The joint paper, originally launched in January last year, is to be transformed into a binding code for its 400 members from this week.
ABI spokeswoman Kelly Ostler-Coyle says the move is to let people know “once and for all that this isn’t optional, it is a code, it’s mandatory”.
She says: “One year on, and the referral figures to the FOS have dramatically dropped since the guidance has been in place. Before it was seen as optional, which it isn’t, it never has been and all our members are using what is now the code.”
Official figures show that the number of non-disclosure complaints to the Ombudsman have declined quarter-on-quarter in 2008. Quarter 1 recorded 85 complaints, Q2 saw that figure drop to 78, Q3 to 48 complaints and Q4 expects 32 complaints.

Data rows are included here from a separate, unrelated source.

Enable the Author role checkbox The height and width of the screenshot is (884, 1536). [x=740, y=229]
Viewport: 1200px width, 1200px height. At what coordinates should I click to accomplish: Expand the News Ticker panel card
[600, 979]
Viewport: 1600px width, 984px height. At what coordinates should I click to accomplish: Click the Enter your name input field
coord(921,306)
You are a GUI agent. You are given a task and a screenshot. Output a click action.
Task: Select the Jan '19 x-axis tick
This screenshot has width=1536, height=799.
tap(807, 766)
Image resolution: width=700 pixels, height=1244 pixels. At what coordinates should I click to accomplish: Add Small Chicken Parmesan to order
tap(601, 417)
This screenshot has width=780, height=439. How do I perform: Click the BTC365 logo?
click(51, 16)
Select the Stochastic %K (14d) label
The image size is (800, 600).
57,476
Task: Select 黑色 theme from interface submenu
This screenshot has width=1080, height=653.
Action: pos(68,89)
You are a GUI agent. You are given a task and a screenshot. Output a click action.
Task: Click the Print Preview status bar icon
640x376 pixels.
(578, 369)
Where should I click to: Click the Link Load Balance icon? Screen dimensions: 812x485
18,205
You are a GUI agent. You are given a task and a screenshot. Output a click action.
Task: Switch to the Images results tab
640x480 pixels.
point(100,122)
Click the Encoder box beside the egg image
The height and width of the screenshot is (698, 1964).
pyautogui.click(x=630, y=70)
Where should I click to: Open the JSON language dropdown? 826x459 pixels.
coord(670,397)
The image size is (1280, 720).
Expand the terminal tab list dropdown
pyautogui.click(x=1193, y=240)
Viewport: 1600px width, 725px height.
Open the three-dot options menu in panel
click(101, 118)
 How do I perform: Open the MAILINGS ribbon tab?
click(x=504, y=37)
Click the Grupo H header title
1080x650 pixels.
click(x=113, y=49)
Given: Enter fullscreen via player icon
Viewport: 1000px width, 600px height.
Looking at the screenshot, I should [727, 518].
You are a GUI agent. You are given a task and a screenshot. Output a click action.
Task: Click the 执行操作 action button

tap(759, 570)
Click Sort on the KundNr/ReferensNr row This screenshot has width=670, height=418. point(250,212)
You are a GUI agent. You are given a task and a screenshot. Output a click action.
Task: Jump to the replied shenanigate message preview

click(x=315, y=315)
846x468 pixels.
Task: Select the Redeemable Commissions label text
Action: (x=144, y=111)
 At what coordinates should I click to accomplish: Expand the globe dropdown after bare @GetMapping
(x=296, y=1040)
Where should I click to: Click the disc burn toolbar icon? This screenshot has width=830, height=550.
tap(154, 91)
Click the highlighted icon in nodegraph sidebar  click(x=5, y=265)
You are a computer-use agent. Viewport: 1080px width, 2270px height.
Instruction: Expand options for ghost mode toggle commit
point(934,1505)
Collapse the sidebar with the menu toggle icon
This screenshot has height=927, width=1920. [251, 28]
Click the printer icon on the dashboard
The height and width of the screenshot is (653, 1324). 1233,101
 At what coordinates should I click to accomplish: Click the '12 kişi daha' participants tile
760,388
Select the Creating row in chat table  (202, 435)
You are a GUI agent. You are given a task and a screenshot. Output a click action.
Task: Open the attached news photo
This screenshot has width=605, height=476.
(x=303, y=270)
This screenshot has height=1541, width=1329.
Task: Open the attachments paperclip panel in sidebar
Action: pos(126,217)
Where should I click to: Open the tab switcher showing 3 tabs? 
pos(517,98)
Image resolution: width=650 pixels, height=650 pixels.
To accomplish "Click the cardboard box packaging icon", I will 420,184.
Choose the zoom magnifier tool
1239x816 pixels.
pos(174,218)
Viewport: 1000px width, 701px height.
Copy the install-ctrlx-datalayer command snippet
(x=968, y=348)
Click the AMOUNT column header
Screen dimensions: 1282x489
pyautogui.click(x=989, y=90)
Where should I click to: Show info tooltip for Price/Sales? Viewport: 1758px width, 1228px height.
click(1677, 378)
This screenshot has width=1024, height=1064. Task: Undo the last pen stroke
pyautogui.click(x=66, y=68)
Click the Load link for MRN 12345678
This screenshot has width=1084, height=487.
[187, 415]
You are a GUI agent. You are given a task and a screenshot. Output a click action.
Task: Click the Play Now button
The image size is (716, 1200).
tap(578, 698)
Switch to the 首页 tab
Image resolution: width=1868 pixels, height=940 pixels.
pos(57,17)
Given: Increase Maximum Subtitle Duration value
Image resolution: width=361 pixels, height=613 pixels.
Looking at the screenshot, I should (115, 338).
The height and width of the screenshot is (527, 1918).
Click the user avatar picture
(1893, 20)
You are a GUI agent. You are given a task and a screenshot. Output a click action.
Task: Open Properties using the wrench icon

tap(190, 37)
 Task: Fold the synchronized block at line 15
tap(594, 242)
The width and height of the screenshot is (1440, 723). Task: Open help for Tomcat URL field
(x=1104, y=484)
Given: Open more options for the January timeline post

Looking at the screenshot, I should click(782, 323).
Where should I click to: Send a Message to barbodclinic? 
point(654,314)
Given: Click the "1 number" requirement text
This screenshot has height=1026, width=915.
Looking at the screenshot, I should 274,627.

Ombudsman Melissa Collett says the move means it is binding on members as opposed to merely guidance. However, she says: “The interesting thing is that there has been very few changes, if any. The guidance has stood the test off time over the past year without needing any amendment.”
Collett says the FOS is now working closely with the ABI on “a number of different topics”. She says: “The non-disclosure is a success story that we are going to repeat again.”
In other news, Munich Re’s chief underwriter Paul Gyseman is trumpeting new health screening methods as the next big thing to help drive the protection market forward.
Gyseman says saliva swabs, hair samples and urine tests will replace GPRs and blood tests as part of the underwriting process in 2009, putting business on risk in less than 10 days.
Consumers who opt for a mini health screen can take the test or tests at their local chemists, place of work or home, which makes it a “non-vasive process”, says Gyseman. The information obtained from the screening is automatically uploaded using the chemist’s software, which then filters straight into the insurance companies underwriting system.
According to Gyseman, several hundred pharmacies already have these facilities in place, and a handful of providers are piloting the method, including Axa.
For the past year Axa has been working with Gemini Pharmacy in a pilot to see if customers find it easier to visit their pharmacy rather than their doctor or nurse. So far the results have been “very positive”, says Axa’s chief underwriter Mike Taylor.
Taylor says: “We’ve been using mouth swabs to test for HIV and cotinine. These swab tests provide instant results so a decision can be made straight away, cutting down the turn around times by two to three days in comparison to traditional blood tests.”
Axa, which is using digi-pens to record medical tests, is now looking to expand its non-evasive testing to include lifestyle screening and oral mucosaensure, which detects what is in a client’s blood within minutes.
Gyseman says: “If you ask me in five years time, I think this is going to be a normal chain of events and what it will do is give choice to the life assured.”